What you should do:
Respond with nothing but the number of lines in this data that include the word "computer".

Source information:
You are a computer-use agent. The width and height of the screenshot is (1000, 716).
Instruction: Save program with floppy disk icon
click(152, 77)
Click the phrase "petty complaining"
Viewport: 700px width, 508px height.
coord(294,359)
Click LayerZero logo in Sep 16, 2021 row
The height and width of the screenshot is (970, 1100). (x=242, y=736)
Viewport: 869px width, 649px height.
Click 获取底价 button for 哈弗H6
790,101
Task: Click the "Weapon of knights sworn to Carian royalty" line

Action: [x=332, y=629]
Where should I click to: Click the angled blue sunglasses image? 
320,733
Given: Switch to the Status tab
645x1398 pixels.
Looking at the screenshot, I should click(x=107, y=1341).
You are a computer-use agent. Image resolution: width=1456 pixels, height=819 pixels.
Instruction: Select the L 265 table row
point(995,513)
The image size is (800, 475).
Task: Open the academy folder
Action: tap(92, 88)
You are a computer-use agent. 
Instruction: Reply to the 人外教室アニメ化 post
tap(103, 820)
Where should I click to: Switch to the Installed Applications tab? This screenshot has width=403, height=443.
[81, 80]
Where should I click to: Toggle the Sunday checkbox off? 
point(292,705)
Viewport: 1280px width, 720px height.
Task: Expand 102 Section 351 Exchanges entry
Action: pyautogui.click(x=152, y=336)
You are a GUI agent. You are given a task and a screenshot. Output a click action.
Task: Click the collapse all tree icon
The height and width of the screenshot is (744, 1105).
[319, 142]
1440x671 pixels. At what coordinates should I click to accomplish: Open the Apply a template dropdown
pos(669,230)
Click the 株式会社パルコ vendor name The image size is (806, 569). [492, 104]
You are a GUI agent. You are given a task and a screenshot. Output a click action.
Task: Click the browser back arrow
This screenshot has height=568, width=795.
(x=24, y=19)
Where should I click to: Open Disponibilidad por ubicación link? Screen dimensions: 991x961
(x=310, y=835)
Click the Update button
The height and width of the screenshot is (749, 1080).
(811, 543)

Answer area:
3